I’m WrongI am wrong all the time now. Well, maybe not ALL the...

I’m Wrong
I am wrong all the time now. Well, maybe not ALL the time, but a lot. According to my daughter.
Yesterday she had school off for that wonderful holiday “Anniversary Day.” You know, *Anniversary Day!* Or maybe you know it as “Brooklyn-Queens Day?” No? Well perhaps you don’t celebrate Anniversary Day where you live because it is A MADE UP HOLIDAY.
But I digress. Yesterday we were sitting around outside on a lovely Anniversary Day and a woman across the street was yelling. As the woman walked down the street, she continued to yell and I told my daughter that she was “crazy.”
My daughter said, “How do you *know* she’s crazy?”
“Well, she’s yelling to herself for no reason.”
“But I could yell to myself too and I’m not crazy. You shouldn’t judge a book by its cover,” she concluded.
Look, before you start jumping all over me - I understand that “crazy” is an unkind and imprecise diagnosis. But without getting too touchy-feely about it, “crazy” is still a useful New York City shorthand. If I am trying to figure out whether there is immediate danger, or if someone is in distress, “crazy” works. There’s all sorts of ways in which you have to navigate interactions with strangers in New York. A different woman had come up to us minutes before to ask us where a pizza place was. I could quickly tell that she was not “crazy.” The night before a man approached me on a somewhat dimly-lit street and asked me for a dollar. Nope. Not crazy, just a panhandler. It’s all quick judgment, not a thought-out process. It’s not a diagnosis that has to hold up in court. It’s a way of being street-smart. I want my daughter to be good at that, be able to suss out a situation quickly so that her kind heart doesn’t get her in trouble.

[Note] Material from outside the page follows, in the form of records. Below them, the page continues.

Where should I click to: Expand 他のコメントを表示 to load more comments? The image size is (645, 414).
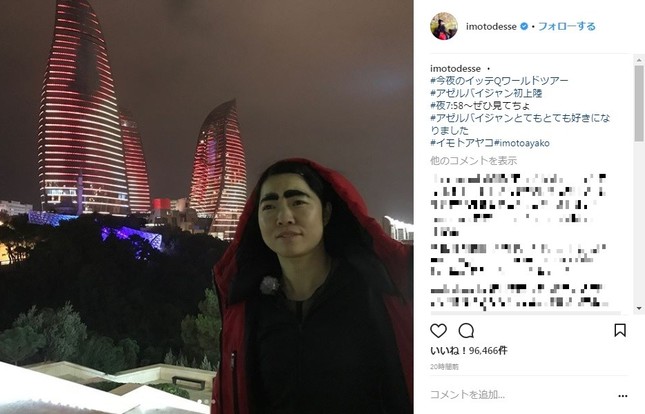(473, 160)
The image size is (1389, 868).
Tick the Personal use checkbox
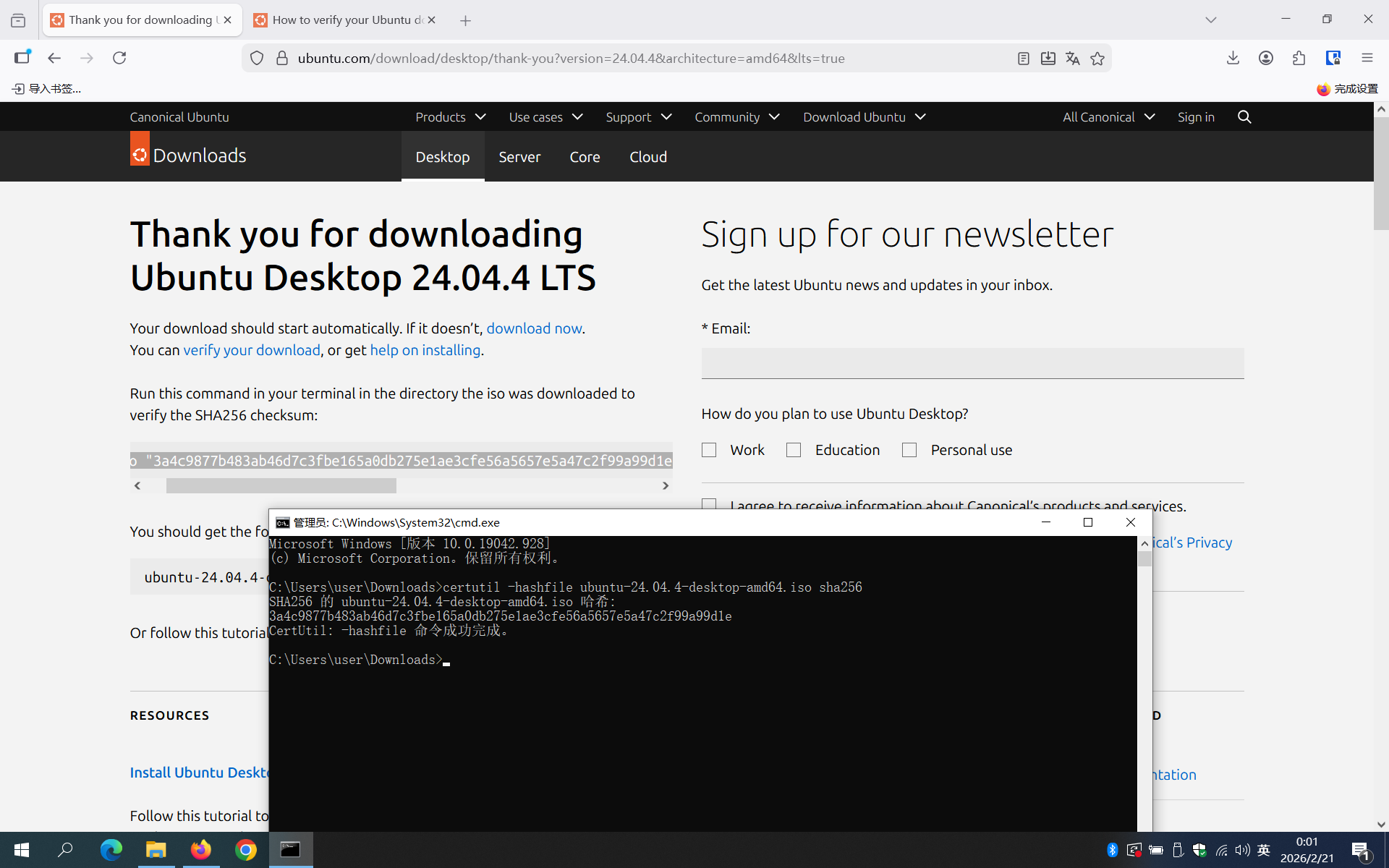tap(909, 450)
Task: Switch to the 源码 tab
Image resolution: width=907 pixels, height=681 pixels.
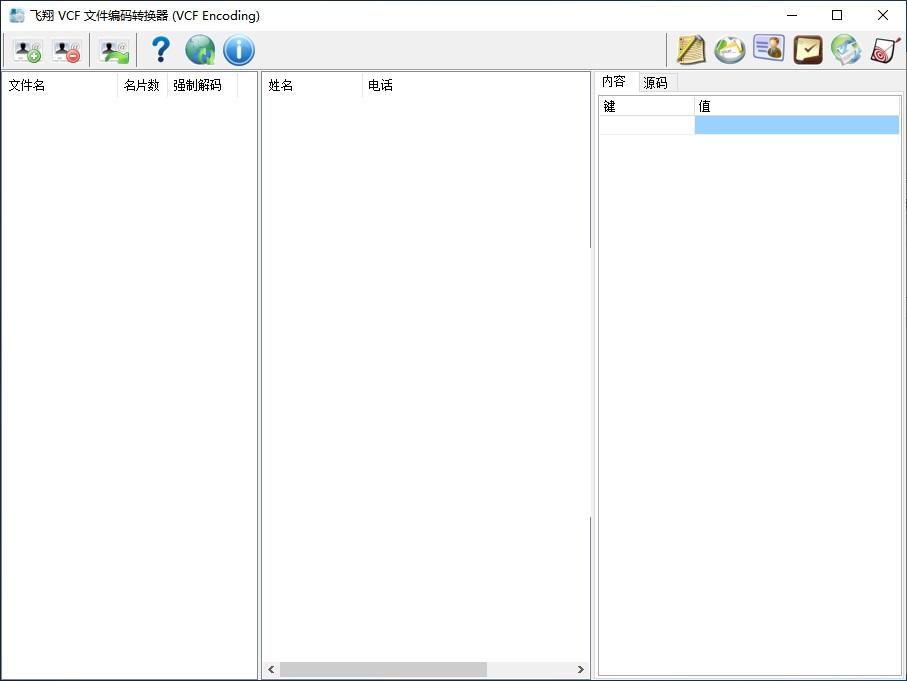Action: [656, 83]
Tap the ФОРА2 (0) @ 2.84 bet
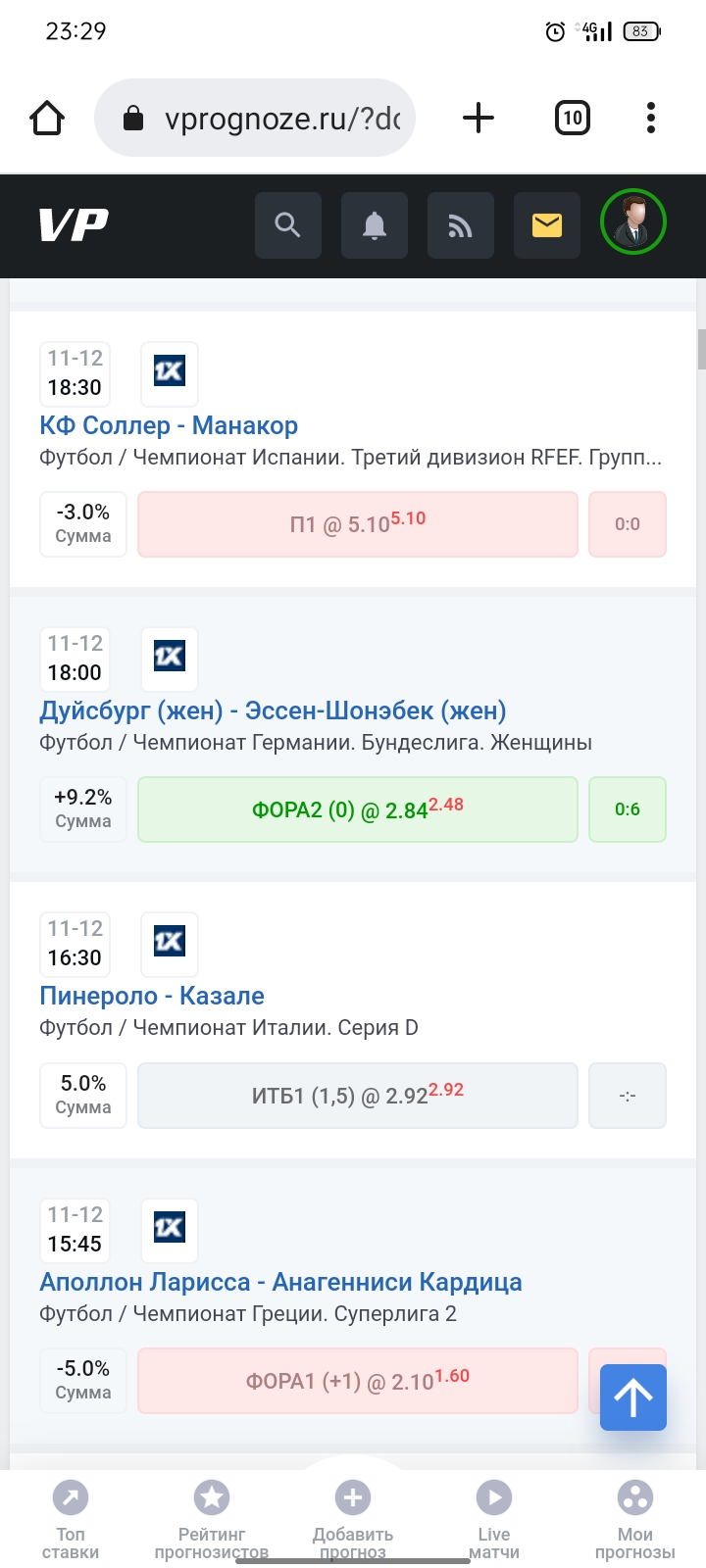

I tried to explain this to my daughter. And I guess I was trying to be “right.” She wasn’t buying it. She said that I was bullying. I said that I hadn’t called the woman “crazy” to her face, so I wasn’t bullying anyone. My daughter judged that to be “gossiping” then. Perhaps so. In any case, I didn’t see an opportunity to be “right” anytime soon, so I dropped it.
We’re in the beginning of the teen years, after all. I have a feeling I am going to be “wrong” a lot.